-- Problem description --
Return, word for word, only the lines of the data below that lie between the line with "The height and width of the screenshot is (526, 865)." and the line with "Given: Click the user profile icon", those two lines included.

★ ★ ★ ★ ★

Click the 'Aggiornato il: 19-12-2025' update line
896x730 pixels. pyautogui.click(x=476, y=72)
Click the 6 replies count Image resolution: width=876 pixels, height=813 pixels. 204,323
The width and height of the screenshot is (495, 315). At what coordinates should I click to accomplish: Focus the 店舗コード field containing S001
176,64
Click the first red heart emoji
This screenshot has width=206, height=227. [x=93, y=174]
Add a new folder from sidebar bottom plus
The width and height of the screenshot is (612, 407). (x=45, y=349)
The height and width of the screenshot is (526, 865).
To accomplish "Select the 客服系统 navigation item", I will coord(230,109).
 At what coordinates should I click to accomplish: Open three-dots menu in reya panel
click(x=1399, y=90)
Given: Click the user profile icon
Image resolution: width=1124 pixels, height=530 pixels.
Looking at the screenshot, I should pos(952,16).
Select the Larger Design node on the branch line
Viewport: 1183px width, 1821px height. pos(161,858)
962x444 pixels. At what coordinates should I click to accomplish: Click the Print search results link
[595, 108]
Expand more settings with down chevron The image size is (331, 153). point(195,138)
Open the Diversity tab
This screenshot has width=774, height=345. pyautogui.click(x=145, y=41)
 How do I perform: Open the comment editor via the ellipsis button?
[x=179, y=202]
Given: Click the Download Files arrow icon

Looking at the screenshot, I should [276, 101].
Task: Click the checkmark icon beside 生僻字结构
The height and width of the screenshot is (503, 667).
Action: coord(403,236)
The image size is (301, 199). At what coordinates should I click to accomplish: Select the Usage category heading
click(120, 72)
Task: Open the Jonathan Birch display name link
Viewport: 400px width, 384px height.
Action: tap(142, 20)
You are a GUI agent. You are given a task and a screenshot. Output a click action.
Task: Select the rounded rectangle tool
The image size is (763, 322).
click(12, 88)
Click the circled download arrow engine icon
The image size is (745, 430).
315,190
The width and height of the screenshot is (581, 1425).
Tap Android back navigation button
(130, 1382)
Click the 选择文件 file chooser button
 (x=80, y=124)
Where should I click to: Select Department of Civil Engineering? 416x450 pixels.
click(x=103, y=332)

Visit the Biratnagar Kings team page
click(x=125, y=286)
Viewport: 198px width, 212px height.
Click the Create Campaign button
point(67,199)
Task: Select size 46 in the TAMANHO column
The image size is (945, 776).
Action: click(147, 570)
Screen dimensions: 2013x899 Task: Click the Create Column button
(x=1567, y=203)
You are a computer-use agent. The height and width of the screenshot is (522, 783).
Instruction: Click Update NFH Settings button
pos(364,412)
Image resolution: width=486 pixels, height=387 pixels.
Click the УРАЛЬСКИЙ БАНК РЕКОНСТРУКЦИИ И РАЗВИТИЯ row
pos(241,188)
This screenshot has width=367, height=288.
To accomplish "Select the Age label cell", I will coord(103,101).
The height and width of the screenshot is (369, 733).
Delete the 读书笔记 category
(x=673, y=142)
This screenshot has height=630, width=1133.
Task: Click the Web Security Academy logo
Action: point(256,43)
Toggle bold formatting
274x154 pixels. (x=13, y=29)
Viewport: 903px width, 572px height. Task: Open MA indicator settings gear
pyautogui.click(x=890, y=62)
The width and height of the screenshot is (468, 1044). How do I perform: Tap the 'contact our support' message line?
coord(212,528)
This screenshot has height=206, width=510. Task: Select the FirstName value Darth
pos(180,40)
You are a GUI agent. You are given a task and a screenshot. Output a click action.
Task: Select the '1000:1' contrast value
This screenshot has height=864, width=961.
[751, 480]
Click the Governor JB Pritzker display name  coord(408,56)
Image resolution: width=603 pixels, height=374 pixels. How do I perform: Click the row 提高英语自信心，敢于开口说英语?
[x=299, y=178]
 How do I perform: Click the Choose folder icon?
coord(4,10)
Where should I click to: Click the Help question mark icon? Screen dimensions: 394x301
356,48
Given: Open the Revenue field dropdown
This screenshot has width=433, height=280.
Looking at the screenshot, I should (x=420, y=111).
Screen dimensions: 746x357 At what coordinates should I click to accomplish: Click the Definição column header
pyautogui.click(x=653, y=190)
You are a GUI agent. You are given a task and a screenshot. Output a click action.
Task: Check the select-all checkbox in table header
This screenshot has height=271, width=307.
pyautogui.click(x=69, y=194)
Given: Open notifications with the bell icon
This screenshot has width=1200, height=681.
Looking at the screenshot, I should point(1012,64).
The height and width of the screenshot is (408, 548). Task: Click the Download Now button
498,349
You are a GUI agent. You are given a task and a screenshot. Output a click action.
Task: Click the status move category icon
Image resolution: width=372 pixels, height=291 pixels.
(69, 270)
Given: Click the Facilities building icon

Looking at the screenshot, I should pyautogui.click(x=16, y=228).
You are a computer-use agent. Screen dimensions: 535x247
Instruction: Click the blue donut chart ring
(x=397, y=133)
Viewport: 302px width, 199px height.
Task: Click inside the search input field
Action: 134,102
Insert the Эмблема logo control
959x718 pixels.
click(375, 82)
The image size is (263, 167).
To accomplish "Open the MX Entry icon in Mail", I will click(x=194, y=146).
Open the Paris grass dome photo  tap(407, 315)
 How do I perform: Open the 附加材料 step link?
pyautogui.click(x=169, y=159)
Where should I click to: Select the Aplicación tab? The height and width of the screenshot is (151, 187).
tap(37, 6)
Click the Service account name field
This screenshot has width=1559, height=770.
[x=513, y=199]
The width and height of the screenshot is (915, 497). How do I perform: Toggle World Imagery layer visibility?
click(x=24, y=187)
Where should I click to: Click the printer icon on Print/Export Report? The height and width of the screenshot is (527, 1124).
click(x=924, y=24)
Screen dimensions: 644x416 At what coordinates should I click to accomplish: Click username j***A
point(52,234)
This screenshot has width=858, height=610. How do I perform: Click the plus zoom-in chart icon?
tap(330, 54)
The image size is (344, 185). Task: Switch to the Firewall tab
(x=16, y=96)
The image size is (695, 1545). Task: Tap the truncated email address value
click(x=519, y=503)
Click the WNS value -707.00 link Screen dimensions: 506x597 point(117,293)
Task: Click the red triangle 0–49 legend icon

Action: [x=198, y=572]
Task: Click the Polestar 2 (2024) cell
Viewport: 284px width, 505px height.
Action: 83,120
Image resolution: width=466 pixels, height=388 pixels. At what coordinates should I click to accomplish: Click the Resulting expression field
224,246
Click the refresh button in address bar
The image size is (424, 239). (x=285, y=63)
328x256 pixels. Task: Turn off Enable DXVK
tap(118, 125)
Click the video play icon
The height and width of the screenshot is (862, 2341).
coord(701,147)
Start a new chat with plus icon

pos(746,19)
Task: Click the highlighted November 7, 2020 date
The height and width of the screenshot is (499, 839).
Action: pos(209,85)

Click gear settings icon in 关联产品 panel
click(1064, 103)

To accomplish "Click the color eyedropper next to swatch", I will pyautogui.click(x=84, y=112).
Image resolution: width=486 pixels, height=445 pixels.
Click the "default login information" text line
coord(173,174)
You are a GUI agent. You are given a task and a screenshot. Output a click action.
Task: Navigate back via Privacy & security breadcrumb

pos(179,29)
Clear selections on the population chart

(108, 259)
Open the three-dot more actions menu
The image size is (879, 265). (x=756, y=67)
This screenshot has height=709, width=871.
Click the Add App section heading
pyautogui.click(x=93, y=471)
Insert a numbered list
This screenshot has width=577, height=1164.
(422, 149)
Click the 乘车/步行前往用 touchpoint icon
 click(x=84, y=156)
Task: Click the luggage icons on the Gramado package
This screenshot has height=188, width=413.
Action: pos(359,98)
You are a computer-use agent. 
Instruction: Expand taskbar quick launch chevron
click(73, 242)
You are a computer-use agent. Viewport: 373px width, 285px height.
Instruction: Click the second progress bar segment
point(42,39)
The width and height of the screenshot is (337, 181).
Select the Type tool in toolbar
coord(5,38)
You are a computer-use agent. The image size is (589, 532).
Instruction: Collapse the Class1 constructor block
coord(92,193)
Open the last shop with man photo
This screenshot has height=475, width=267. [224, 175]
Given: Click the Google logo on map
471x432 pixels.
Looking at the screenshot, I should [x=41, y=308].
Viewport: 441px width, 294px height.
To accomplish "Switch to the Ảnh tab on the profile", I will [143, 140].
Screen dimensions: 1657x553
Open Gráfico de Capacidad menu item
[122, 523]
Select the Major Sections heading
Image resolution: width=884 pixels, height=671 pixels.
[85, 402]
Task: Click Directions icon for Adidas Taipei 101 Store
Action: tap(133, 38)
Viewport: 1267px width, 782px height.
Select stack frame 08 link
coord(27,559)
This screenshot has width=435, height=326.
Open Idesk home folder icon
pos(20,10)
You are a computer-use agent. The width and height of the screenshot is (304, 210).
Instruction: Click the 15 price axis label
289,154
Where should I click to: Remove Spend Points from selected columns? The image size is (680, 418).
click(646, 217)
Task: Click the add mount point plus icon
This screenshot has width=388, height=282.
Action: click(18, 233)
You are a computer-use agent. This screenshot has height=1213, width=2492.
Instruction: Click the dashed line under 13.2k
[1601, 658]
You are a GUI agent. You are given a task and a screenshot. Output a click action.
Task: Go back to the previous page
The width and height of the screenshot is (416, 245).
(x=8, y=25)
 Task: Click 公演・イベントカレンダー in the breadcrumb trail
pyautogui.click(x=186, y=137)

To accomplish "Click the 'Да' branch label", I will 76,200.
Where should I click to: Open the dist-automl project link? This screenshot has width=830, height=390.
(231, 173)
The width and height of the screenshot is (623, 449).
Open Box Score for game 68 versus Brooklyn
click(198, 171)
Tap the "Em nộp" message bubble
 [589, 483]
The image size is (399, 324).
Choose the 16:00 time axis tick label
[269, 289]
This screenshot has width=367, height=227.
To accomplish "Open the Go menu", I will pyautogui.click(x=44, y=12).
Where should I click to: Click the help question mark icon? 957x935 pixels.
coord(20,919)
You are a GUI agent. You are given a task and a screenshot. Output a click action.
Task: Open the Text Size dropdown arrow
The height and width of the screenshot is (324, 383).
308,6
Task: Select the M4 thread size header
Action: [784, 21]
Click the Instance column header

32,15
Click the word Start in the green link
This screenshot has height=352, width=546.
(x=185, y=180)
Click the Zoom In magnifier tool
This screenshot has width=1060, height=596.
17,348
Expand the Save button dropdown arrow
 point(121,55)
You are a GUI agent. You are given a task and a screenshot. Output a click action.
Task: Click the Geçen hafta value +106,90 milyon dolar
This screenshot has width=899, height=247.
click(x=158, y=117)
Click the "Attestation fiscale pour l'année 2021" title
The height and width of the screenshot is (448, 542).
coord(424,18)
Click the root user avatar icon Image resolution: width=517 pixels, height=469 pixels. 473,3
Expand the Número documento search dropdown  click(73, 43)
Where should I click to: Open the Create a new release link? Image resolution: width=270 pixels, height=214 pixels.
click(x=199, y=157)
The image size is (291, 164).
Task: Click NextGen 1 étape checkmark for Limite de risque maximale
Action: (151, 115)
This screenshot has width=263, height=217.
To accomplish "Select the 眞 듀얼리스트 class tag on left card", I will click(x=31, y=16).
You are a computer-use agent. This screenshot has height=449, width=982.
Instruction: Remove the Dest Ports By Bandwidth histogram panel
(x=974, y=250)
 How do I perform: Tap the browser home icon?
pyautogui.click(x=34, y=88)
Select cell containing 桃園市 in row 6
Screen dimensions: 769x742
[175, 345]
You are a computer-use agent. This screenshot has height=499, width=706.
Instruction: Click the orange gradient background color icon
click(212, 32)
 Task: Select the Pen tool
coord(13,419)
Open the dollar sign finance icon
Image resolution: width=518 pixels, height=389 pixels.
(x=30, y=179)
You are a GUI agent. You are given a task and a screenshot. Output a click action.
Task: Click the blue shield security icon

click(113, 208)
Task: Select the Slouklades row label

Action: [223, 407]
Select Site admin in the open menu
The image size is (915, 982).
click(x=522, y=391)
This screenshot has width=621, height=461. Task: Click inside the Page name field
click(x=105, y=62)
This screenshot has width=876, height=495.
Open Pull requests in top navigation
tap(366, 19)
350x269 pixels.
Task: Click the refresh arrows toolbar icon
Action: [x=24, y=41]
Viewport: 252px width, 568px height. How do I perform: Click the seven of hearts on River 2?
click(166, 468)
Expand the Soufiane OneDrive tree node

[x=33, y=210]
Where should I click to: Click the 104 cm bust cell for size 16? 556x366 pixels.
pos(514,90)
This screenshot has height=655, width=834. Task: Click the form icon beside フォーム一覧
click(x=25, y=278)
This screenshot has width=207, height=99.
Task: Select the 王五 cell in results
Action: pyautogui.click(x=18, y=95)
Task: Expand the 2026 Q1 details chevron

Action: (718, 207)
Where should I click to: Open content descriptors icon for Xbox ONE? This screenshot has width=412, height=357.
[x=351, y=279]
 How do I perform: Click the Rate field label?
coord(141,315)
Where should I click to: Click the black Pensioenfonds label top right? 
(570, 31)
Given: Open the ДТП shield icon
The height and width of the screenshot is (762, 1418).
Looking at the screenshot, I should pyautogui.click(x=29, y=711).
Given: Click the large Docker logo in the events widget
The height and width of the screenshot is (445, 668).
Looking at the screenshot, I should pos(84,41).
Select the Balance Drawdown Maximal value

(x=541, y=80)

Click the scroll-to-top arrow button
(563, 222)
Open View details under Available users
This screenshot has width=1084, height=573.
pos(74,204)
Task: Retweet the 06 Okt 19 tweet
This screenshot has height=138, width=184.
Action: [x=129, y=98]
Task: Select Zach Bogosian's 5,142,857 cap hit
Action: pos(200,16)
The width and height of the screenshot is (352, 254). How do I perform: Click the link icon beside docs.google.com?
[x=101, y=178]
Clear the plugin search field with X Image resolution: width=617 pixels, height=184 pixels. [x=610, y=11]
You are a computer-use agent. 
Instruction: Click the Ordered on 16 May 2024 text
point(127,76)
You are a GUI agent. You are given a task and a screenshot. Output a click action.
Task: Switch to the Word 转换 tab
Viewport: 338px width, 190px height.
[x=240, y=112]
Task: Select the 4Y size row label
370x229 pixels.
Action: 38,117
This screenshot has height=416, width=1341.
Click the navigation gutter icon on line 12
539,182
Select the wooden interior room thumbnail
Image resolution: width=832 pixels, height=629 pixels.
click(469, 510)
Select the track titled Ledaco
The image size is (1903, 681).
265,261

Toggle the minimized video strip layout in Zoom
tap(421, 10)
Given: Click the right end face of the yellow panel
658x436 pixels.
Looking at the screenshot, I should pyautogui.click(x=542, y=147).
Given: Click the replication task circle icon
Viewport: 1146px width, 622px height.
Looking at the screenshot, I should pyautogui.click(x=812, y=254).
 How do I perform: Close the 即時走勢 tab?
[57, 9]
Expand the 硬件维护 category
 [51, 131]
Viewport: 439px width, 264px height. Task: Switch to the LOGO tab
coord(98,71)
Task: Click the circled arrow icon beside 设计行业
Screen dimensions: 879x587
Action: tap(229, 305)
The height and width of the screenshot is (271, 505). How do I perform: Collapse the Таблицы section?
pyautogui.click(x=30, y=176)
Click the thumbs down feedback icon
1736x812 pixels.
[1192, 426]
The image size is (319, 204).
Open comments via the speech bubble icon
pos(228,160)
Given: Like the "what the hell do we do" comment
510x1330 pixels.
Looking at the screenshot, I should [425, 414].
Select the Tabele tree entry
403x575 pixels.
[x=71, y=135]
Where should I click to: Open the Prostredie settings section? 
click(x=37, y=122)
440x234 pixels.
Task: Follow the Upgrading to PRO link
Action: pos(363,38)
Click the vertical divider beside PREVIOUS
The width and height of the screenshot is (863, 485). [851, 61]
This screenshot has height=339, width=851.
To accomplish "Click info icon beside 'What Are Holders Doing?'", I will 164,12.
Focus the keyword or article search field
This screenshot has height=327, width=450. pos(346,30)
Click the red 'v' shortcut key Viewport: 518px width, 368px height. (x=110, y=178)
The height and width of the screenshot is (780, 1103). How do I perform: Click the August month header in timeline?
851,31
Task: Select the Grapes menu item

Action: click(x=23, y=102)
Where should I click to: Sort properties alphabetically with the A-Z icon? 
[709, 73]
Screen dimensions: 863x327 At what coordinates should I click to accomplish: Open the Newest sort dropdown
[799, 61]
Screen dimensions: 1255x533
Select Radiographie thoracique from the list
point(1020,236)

★ ★ ★ ★ ★

-- Solution to the problem --
The height and width of the screenshot is (526, 865).
To accomplish "Select the 客服系统 navigation item", I will coord(230,109).
 At what coordinates should I click to accomplish: Open three-dots menu in reya panel
click(x=1399, y=90)
Given: Click the user profile icon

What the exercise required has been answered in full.